Got bored reading vaccine pseudoscience (pre-covid by several years). Then got to hear every single damn claim dusted off and brought back to mainstream news.
Honestly, this is why I really like the hard sciences.
The default human way of thinking is to revert towards ideas that are conventional, intuitive and convenient.
In the hard sciences, it is usually (but not always) celebrated when someone comes with new kick-ass evidence to overturn conventual wisdom.
Often, this celebration lags by a few years or decades and scientists often only get credit after their death.
But still, it’s better than regurgitating the same old ideas that some ancient bros thought of when they drank a bit too much mead.
And then once you start to understand the ways that ideas are corrupted by hacks, you can start to see the same sort of behaviour even when it has an official stamp of approval from an ostensibly legitimate organization. Take the ‘cybersecurity’ grift, for example, in which technical wizards pretend that they can definitively secure your vital computer systems, even with an always-on Internet connection, if you give them enough money.
With a magic one size fits all solution that happens to also be a rootkit that by default rewrites itself on automatic updates.

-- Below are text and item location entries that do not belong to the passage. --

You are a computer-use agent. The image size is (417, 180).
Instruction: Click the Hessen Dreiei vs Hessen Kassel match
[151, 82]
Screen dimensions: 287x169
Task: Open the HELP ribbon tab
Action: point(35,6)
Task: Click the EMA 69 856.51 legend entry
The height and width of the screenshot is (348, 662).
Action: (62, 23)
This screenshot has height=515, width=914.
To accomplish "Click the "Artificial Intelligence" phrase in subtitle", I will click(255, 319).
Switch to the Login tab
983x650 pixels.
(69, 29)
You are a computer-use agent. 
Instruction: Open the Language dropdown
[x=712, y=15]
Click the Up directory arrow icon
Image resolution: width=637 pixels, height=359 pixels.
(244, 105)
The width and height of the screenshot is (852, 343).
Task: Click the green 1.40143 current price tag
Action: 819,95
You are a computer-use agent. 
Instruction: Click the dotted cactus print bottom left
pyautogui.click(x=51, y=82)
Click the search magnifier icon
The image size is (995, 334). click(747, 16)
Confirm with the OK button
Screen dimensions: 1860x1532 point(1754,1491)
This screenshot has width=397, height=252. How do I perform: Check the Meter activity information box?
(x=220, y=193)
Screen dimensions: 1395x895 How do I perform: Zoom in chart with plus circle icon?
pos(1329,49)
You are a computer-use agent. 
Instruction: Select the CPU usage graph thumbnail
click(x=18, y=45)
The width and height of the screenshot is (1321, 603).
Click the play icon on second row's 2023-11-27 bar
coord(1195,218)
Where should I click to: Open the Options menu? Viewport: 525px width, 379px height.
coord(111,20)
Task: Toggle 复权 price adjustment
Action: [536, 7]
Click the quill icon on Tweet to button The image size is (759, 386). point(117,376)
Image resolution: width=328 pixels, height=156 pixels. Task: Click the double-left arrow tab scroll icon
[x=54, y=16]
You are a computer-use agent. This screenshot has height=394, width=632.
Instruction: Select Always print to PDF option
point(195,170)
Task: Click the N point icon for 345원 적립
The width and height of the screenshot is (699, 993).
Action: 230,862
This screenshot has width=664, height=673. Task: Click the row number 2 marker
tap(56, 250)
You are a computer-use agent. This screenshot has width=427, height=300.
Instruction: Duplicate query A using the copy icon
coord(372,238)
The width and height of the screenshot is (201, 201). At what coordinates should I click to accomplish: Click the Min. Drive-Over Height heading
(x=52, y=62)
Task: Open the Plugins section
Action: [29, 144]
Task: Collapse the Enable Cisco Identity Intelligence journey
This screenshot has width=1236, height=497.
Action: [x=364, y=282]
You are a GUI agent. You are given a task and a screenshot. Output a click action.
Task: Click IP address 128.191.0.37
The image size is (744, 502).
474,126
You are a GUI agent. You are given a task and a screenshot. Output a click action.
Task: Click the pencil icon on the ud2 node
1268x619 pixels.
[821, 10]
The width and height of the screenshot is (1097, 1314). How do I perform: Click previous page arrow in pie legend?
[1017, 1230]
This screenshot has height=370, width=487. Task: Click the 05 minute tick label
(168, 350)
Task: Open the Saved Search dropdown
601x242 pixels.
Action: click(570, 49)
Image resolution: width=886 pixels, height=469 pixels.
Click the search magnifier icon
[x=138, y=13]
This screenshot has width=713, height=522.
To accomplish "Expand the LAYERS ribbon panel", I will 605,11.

If you’re still with me please read about EBPF and why it can be used to do EDR style monitoring without a rootkit on any modern flavor of Linux. It can also be used to replace your monitoring and observability stack shims in your product. It was built by kernel developers and is already baked into your OS.
The man behind the curtain is the intentional problems that are baked into your hardware, like how phones have a battery that can’t be disconnected from the wireless devices at all.